"call" would use a hardware stack, what is hardware stack?

The hardware stack is faster than memory statck?
Posted on 2004-06-18 16:06:21 by bloggs
I'm not sure what you mean, could you provide a reference ? The x86 provides the SS segment selector to allow for 1 segment of memory to be used for the stack. In order to use it in real mode you are limited to a 64K stack, in protected mode there is a theoretical 4 Gig limit but that must be shared with everything else in a FLAT model so it is generally limited to 1MB. I am assuming that you mean that the real mode stack is faster than the virtual stack that is used in Windows, I am not sure if that is true, it's all just memory though caching may be an issue. Of course I could be completely wrong about this, Scali or Bogdan would probably know...
Posted on 2004-06-18 16:38:12 by donkey
A stack is a stack, always hardware (at least, a CPU and memory are both hardware, right? :))...
But I think this statement may be related to a feature that some CPUs have.

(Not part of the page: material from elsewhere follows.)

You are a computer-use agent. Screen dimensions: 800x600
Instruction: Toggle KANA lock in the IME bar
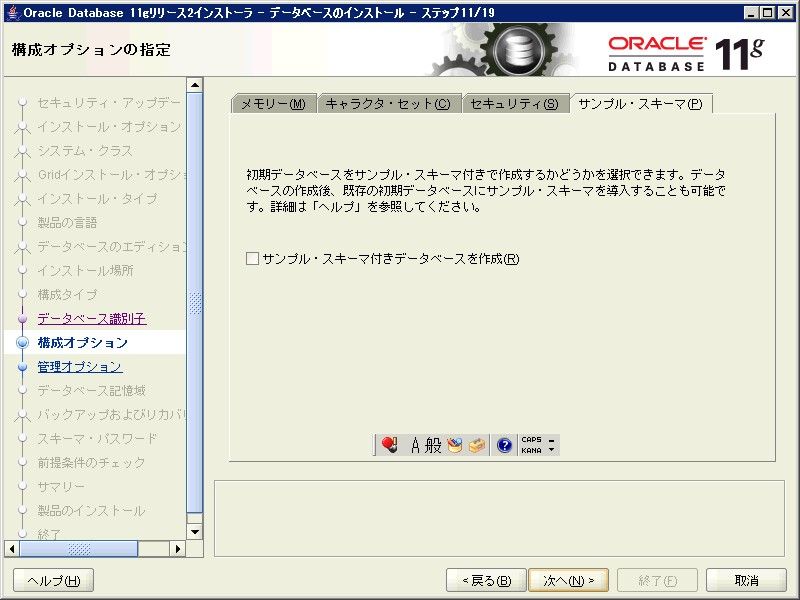tap(530, 451)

As you may or may not know, modern CPUs are pipelined, and this means that they are effectively a number of instructions ahead of the instruction(s) that are currently executing. That is, the pipeline is already filled with the following instructions.
Now, the problem is this... if you return from a function, the return address is popped from the stack, and then the jump is made. Obviously the return address determines where the next instructions will be coming from. But it doesn't know where this is until the address is popped, and that is too late. The pipeline cannot be filled with new instructions, so the CPU will have to wait until the pipeline is filled again (it stalls).

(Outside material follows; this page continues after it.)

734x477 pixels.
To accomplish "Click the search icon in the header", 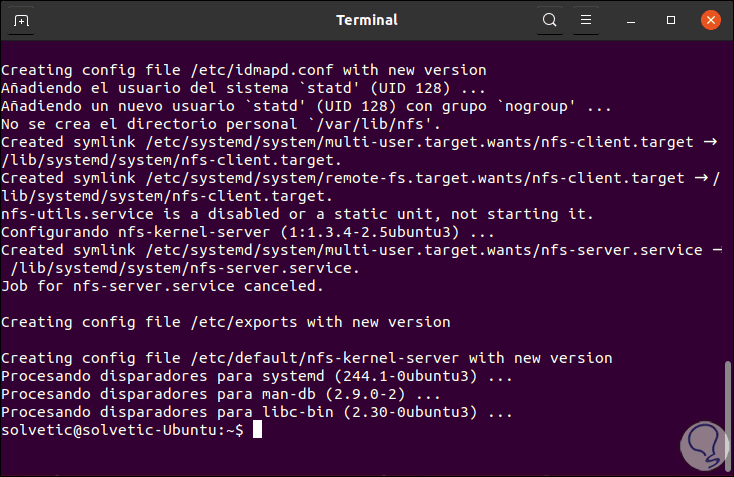I will [x=549, y=20].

So, one way around this is to store the return address in some internal storage in the CPU at each call. Then when a return is hit, the return address is most probably the same as the one in the internal storage, so the CPU can just continue filling the pipeline. It still has to check if the return address from the stack is actually the same though. If it turns out that the stack was altered, and another address is popped, the CPU will have to flush the pipeline and start fetching from the proper position, again stalling. But in 99.9999% of all cases (compiler-generated code and most asm code aswell), the return address is never altered, so it works fine.

As a sidenote, other CPUs actually have a link-register, which the programmer can fill manually, if he wants to store the return address. They do not use the stack for calls, only the link register. This has the same advantages as the x86 solution. Another advantage is that no push or pop is actually performed for a call, so it is faster and simpler to execute.
Should you want more than one level of calls though (most notably recursion), then you have to manually push the link register on the stack.

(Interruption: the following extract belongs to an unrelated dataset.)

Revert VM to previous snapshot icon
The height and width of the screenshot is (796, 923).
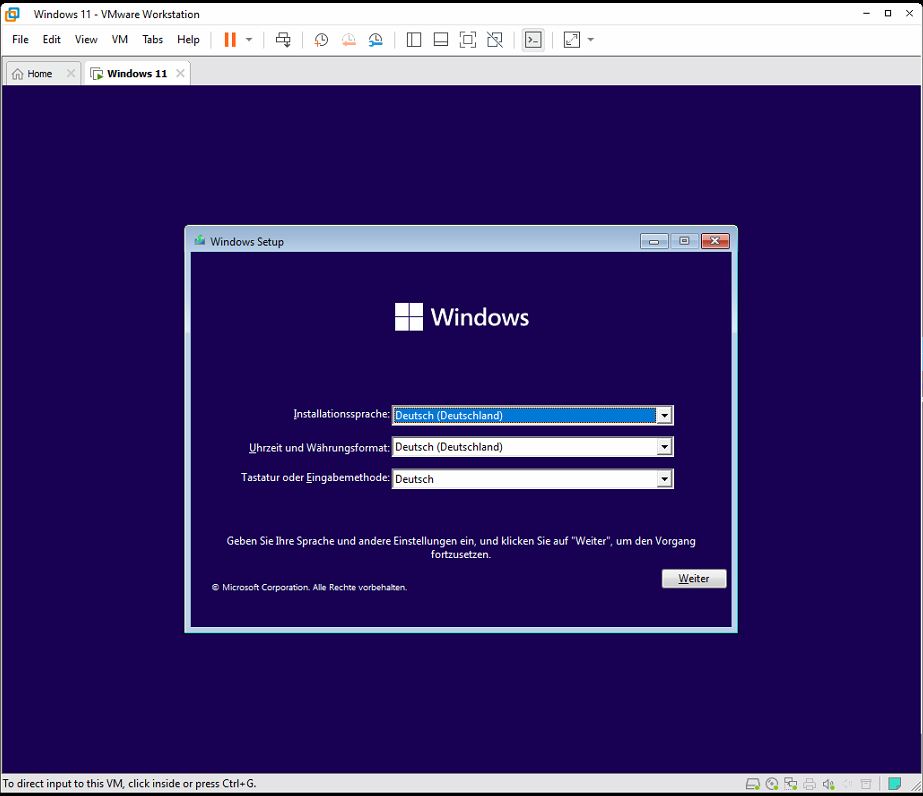coord(348,40)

Anyway, that's what I think the 'hardware stack' means in this case. If not, well perhaps you found it interesting anyway :P
Posted on 2004-06-18 16:57:05 by Scali
I get "hardware stact" from here, but I can not understand it :-(

Not all computer architectures provide a hardware stack. One can always implement a software stack
by setting aside a block of memory, thinking of it as a stack, maintaining the stack top in a variable, and
pushing or popping data by copying to or from the stack. However, this is much less convenient than
having an architecture like the 80x86 that automatically adjusts the stack top for you as you push
values, pop values, call procedures, and return from procedures.
Obviously the stack plays a large role in 80x86 procedure implementation. How can you reasonably
implement procedures in an architecture that has no stack? This section gives a brief description of one
system for doing this. It is based on the conventions commonly used in IBM mainframe computers
whose architecture is derived from the System/360 (S/360) systems first introduced in the 1960s.
The S/360 architecture includes sixteen 32-bit general purpose registers (GPRs), numbered 0 to 15.
Addresses are 24 bits long and an address can be stored in any register. The architecture includes
addressing modes comparable to direct, register indirect, and indexed.
A procedure is usually called by loading its address into GPR 15 and then executing a branch and link
instruction that jumps to the procedure code after copying the address of the next instruction into GPR
14. This makes return easy; simply jump to the address in GPR 14.
Parameter passing is more challenging. Normally GPR 1 is used to pass the address of a parameter
address list. This is a list of 32-bit storage locations (32 bits is called a word in the S/360 architecture),
the first word containing the address of the first parameter, the second word containing the address of
the second parameter, etc. To retrieve a word-size parameter, one must first get its address from the
parameter address list, then copy the word at that address.
Since the same general purpose registers are normally used for the same tasks each time a procedure
is called, problems may occur if one procedure calls another. For instance, a second procedure call
would put the second return address into GPR 14, wiping out the first return address. To avoid this
problem, the main program and each procedure allocates a block of storage for a register save area
and puts its address in GPR 13 prior to a procedure call. The procedure then saves general purpose
registers 0-12, 14, and 15 in the register save area of the calling program and GPR 13 in its own
register save area. This system is relatively complicated compared to using a stack, but it works well
except for recursive procedure calls. Since there is only one register save area per procedure,
recursive procedure calls are impossible without modifying the scheme.
Posted on 2004-06-18 19:43:22 by bloggs
I also want to know, what is the difference between a jmp and a call?
One can use a jmp to simulate a call, so call is a special jmp, isn't it?
Posted on 2004-06-18 19:50:25 by bloggs
In the case of the x86 they are more or less talking about stack management, the x86 will automatically adjust esp when you push or pop anything onto/off of the stack. I beleive this is what they mean by a hardware stack. The stack is still resident in memory however, it is only that the processor handles the operation of tracking the top of the stack through adusting ESP. You could just as easily implement this in software but in say the x86 which is not designed for that, it would obviously be slower. That is not to say that it would always be slower in every architecture, it depends on how it was designed. Generally though the x86 is more limited in addressing and data transfer when compared to other modern processors so you are definitely better off using the processor to do it for you. However I suspect on any processor using registers would always be faster, any architecture would be designed to maximize access speed for those.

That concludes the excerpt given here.